Toujours chez les filles, Camille Muffat a remporté sa première médaille en grand bassin avec le bronze sur 200m quatre nages. La jeune Niçoise a confirmé après son titre continental en petit bassin. Il faut croire que l’arrivée de Laure Manaudou à Mulhouse a donné des ailes à ses partenaires d’entraînement. Aurore Mongel a remporté le bronze sur 100m papillon devant Alena Popchanka, avant d’aller chercher la victoire sur 200m papillon avec un record de France en demi et en finale. Un chrono de 2'06''59, huitième meilleure performance de tous les temps. C'est elle l'invité surprise du festin de l'équipe de France. Sans son coach Lionel Horter, rentré en France avec Laure Manaudou, elle aussi s'est positionnée pour une médaille aux Jeux olympiques.

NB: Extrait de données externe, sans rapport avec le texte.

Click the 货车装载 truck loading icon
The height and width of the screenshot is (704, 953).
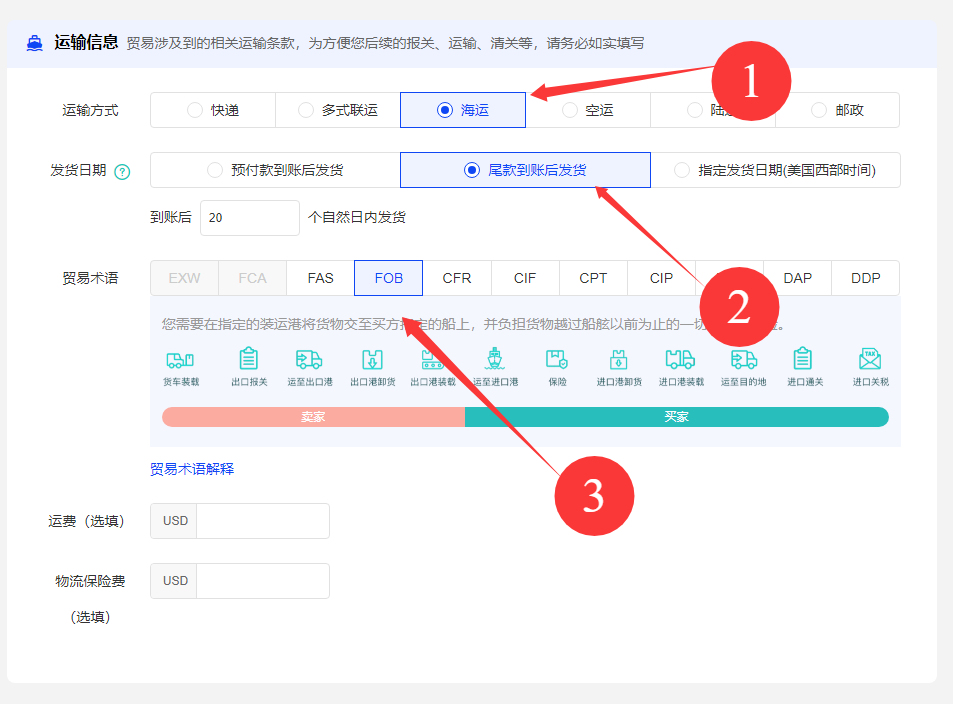(181, 360)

Idem pour Amaury Leveaux, le protégé de Lionel Horter dans le club du Haut-Rhin. Débarrassé de son rôle de leader avec l’arrivée de Manaudou il a assuré dans le 200m nage libre avec une belle médaille d’argent. Hugues Duboscq s’est rassuré et a impressionné en brasse. Le Havrais a cassé la mythique barre de la minute sur 100m brasse en 59’’78, titre de vice-champion d’Europe à la clef derrière le Norvégien Dale Oen. Une véritable barrière physique et psychologiue qui le propulse dans une nouvelle dimension. En panne de médailles internationales depuis presque trois ans, le médaillé olympique d’Athènes s’est rappelé au bon souvenir de l’Américain Hansen et du Japonais Kitajima, favoris en brasse aux Jeux. Sur 200m brasse, une course qu’il maîtrise beaucoup moins bien, il finit en bronze. Enfin sur 50m brasse, il rate le podium avec une 4e place malgré un beau retour dans les 25 derniers mètres. Le Duboscq nouveau est arrivé et il n'a rien changé. Satisfecit pour Fabien Gilot quatrième sur 100m nage libre, Christophe Lebon quatrième sur 200m papillon et Malia Metella quatrième sur 50m nage libre. La piscine d’Eindhoven, fief de VDH, a souri aux Français avec 12 médailles dont cinq en or, une très belle moisson. A quatre mois des Jeux olympiques de Pékin, l’équipe de France a passé la vitesse supérieure et s’affirme comme le plus gros pourvoyeur de breloques du clan français lors du rendez-vous chinois.